The district court denied the Union's motion to enforce the Committee's award. The court held that once Jerry Witcher and Just Electric challenged the arbitrators' jurisdiction and refused to attend the hearing, the Union was obliged to move the court to compel arbitration rather than proceed ex parte. We agree. If the party who refuses to arbitrate is not a signatory to the agreement, there is no contractual basis for binding that party to an arbitration award absent some clear indication of an intent upon the part of that party to be bound by the arbitration or a judicial determination that the non-signatory is an alter-ego of the signatory. Therefore, the party seeking arbitration must move the court to order the balking party to arbitrate. See, e.g., John Wiley & Sons, Inc. v. Livingston, 376 U.S. 543 (1964). As we stated in George Day Construction Co. v. United Brotherhood of Carpenters, 722 F.2d 1471, 1476 (9th Cir. 1984) in the usual case, an employer who objects to arbitration on jurisdictional grounds may refuse to arbitrate the case. The union is then put to the task of petitioning the court to compel arbitration.
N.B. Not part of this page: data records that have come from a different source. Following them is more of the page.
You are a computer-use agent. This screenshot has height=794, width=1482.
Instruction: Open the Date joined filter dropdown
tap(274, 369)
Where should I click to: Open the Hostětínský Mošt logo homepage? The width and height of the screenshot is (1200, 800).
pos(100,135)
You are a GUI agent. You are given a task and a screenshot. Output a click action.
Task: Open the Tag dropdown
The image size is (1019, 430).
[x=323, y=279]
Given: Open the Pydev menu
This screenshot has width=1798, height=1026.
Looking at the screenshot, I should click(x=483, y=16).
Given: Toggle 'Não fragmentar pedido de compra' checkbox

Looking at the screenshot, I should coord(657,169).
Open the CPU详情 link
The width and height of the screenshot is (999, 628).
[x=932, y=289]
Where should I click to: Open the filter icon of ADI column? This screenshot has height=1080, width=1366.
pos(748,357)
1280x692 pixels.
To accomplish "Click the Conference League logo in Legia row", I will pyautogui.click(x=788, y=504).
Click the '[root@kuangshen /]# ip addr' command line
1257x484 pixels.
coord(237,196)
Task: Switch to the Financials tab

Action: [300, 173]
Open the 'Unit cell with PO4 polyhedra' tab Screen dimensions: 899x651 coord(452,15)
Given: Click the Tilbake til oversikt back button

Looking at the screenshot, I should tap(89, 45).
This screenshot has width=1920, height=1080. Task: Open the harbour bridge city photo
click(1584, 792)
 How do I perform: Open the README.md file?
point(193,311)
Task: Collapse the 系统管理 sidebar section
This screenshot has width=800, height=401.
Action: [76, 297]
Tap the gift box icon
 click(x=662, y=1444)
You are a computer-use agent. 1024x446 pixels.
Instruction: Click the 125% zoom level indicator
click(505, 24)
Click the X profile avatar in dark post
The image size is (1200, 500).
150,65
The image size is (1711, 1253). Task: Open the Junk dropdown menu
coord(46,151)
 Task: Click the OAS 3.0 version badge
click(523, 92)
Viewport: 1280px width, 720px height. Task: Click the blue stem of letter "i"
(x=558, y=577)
The Union argues that this does not apply where the parties to the CBA have specified in advance the forum for resolving grievances. Even assuming that this is true as to signatories, it cannot be applied to non-signatories. The Union relies on cases where we have approved an arbitrator's right to proceed ex parte with an arbitration. These cases are inapposite. In Toyota of Berkeley v. Local 1095, 834 F.2d 751 (9th Cir. 1987) the recalcitrant party, Toyota, was a signatory to the collective bargaining agreement. It merely was presenting an eleventh hour objection to arbitration on the ground that the grievance and request for arbitration were not timely filed. As the court noted, both Toyota and the union had agreed to arbitration as a general proposition as well as to the time and the place for this particular arbitration. In pointed contrast, Jerry Witcher and Just Electric were not signatories to the agreement. They objected at all times to the exercise of jurisdiction.

II. Order Compelling Arbitration.

The judge sua sponte ordered the parties to arbitrate again the issue of whether Jerry Witcher and Just Electric are bound by the agreement as successors or alter egos of the signatory company. In light of the fact that the district court had just refused to confirm the arbitrators' award because the Union had failed to seek an order compelling the non-signatories to arbitrate, the court's decision to issue such an order rather than to await the inevitable motion to be presented is understandable. However, it is possible that the Union may never have brought the motion to compel arbitration, and it was improper for the district court to shape the course of the proceedings in this way. More important, the district court improperly deprived the parties of adequate notice. See generally, Mullane v. Central Hanover Bank & Trust Company, 339 U.S. 306 (1950). Not only did the parties have no notice that the court contemplated compelling them to arbitration, the court issued the order on the summary judgment papers, without granting the parties a hearing. Therefore, we vacate the district court's order compelling Jerry Witcher and Just Electric to arbitration.

We further note that a party not a signatory to an arbitration agreement cannot be forced to arbitration until and unless the court has found that it is bound by the agreement as an alter ego or successor of the signatory company or has in some other way consented to arbitration.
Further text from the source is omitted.